Ich kenne Jonny schon sehr lange, sogar länger als meinen Mann Alexander. Jonny und ich gingen am gleichen Ort in die Schule. Es war eine kleine Stadt in der wir aufwuchsen und jeder kannte jeden, so ähnlich wie hier an diesem Ort, an den uns das Schicksal nun zufällig wieder beide hingespült hat.

Ich trete hinaus auf die Straße. Es ist ein herrlicher Frühlingsnachmittag. Die Schwester würde noch eine ganze Weile da bleiben und außerdem gibt es noch ein Kindermädchen, das Betty schon einige Jahre kennt. Ich habe trotzdem ein schlechtes Gewissen eine Weile in der Frühlingssonne spazieren zu gehen, aber auch ich brauche mal frische Luft und außerdem habe ich ja ein Ziel und das heißt, die Puppe für Betty zu besorgen.
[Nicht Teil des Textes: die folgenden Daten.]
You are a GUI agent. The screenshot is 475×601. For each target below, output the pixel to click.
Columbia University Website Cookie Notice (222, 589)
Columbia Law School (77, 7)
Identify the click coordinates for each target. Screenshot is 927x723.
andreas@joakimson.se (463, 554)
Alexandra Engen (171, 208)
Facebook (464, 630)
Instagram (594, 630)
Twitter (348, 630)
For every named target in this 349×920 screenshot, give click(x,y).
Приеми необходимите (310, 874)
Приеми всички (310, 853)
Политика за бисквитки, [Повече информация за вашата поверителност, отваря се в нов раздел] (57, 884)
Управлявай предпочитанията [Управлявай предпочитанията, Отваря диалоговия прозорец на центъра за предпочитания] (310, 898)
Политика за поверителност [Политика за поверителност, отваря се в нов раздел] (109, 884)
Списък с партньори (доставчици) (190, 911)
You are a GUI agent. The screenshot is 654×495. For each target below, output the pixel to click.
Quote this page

Seit Alexander gestorben ist und ich Witwe bin, habe ich die ganze Verantwortung und alle Entscheidungen alleine zu tragen. Nur gut, dass wir beide finanziell keinerlei Sorgen haben müssen, aber trotzdem komme ich mir oft einsam vor. Ich will das Beste für mein Kind und jetzt ist sie schwer krank. Die Angst sie könnte nun auch noch sterben schnürt mir des Öfteren die Luft ab, aber ich will nun nicht mehr daran denken. Ich gehe einen Schritt nach dem anderen. Vorbei an den imposanten Häusern dieses Viertels. Dann entlang an dem Neubaugebiet mit den Ein- und Zweifamilienhäusern, weiter an den Schrebergartensiedlungen und dann irgendwann komme ich zu den kleinen alten Häuschen am Rande unserer Stadt. Ich kann schon die Waldluft riechen und das kleine alte Fachwerkhaus sehen, das aussieht wie ein Hexenhäuschen mit einem kleinen verwilderten Garten davor. Das gehört Jonny. Ich war noch nie dort, aber Betty und die anderen Kinder besuchen ihn oft.
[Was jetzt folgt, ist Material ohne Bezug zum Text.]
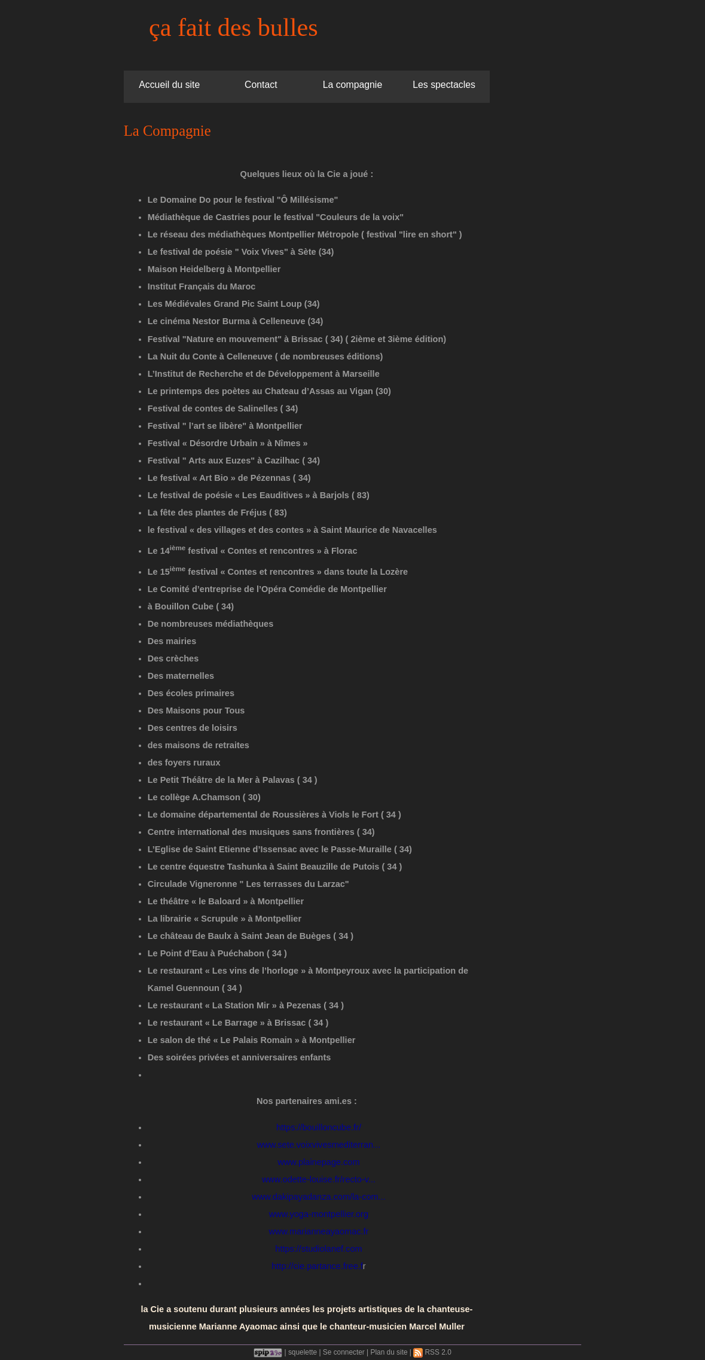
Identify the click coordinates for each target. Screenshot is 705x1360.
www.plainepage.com (318, 1162)
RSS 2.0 (432, 1352)
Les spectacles (444, 85)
Aus Bettys Erzählungen weiß ich, dass Jonny Hasen hält und eine Schildkröte hat. Seine Tür steht immer offen für kleine und große Besucher. Es ist ein merkwürdiges Leben das er da führt. Er scheint selbst ein Kindskopf geblieben zu sein. Seine Eltern haben ihm ein Vermögen hinterlassen und jetzt ist nichts mehr übrig. Alles ist durch seine Hände geflossen. Er hat es für Feste, falsche Freunde und Kunstwerke ausgegeben. Nun verdient er sein Geld selbst als „Künstler“ mit seinem Puppentheater.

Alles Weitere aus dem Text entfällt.